Taught by two professional architects, this course is designed to be an introduction to the issues architects have to consider when creating buildings.
“[It made me realize] how certain decisions made by an architect can influence the people living and interacting in a space — like how a window in a room contributes to a person’s mood.”
In addition to learning architectural concepts and history, Vasilisa gained hands-on experience in architectural tools and techniques through design prompts.
For one project, she redesigned an outdoor space to better benefit its community. In another, she was tasked with recreating a building using card stock paper.
“It was a very helpful way of analyzing the space and understanding the different structures,” she said.

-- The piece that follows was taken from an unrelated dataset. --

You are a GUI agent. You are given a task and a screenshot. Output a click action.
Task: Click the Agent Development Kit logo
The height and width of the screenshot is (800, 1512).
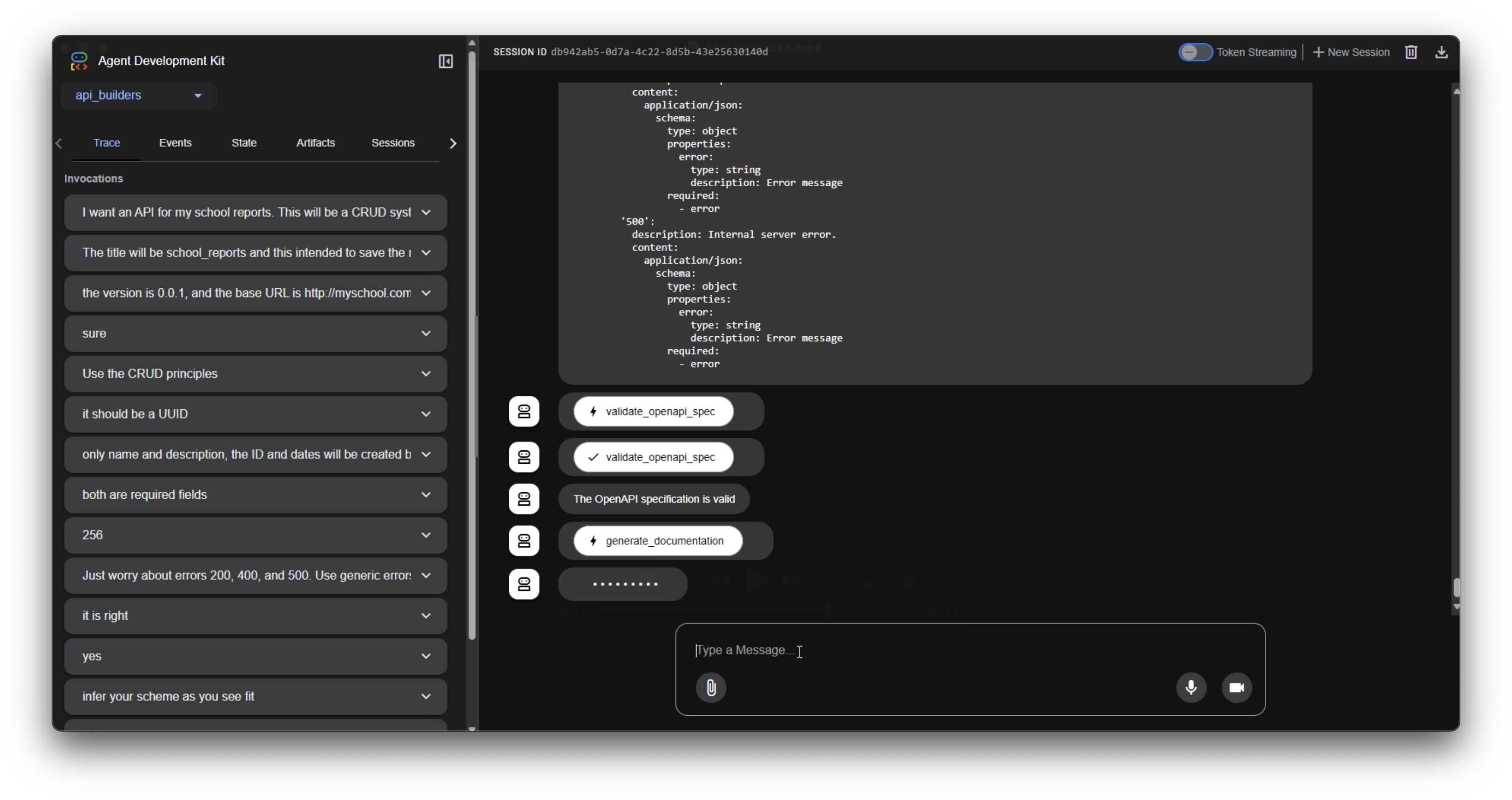pyautogui.click(x=78, y=61)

A Community of Budding Architects
A valuable part of the course experience was learning alongside peers from across the state and country who were also interested in architecture. After a design prompt, students would divide into breakout rooms to critique each other’s work.
“Everyone is super passionate about what they are doing,” said Vasilisa. “It created this really constructive, healthy atmosphere where everyone wants everyone else to succeed and do the best that they can do.”
Thanks to this course, Vasilisa is confident in her decision to pursue architecture in college.
“It has just been an amazing way to see if architecture is the right fit for me,” said Vasilisa.
Hear from this teen about how much she appreciated the coding course she took online in fall 2020.
First Taste of Java
Michelle Hu, Coding in Java I Student
A high school junior who is leaning toward a career in STEM, Michelle Hu knew coding would be an important skill for her future.
Unfortunately, she couldn’t find the right class for her.
“The programs at my school weren't really geared toward the basics in coding,” said Michelle, a student at Bellevue High School. “I was worried about taking AP Computer Science when I had no previous coding experience."
So when she heard about the UW entry-level youth course
Coding in Java I, she jumped in.
“It seemed like a good way for me to dip my toes into the world of computer science without having to be stressed or pressured,” said Michelle.
School by Day, Coding by Night
During her fall semester, two evenings a week, Michelle studied the fundamentals of Java with other high school students through a real-time, remote format. She learned how to work with objects, variables, loops, classes, arrays and lists.
“I would say that while the course is challenging, it's very engaging,” said Michelle. “I had a lot of fun solving problems and figuring out what to use these new skills for.”
Michelle even wrote her first program on her own.
“I wrote a program to draw a house — just a little square and then a triangle on top,” she said. “It wasn't anything complicated, but it was the first project that I managed to do by myself. I was like, ‘Yeah, I can do this.’ I was really proud of myself.”
Part of the success of Coding in Java I was the low-pressure atmosphere that enabled Michelle to dive deep into a topic and practice new concepts without the worry of grades or a final exam.
“My instructor made the environment very open,” said Michelle. “He never made me feel afraid to ask questions.”
Coding in Her Future
Thanks to this course, Michelle is inspired to continue to learn how to code on her own.
“It gave me a lot of the resources and tools I can use to begin studying for the AP Computer Science exam,” said Michelle. “What I'll probably end up doing next is look at a couple of resources and practice problems and try to fill those gaps in my knowledge.”
Looking toward her future, Michelle feels like she has a foundation to build upon.
“I think this course will be really helpful because a lot of jobs in STEM fields require some knowledge of computer science,” she said.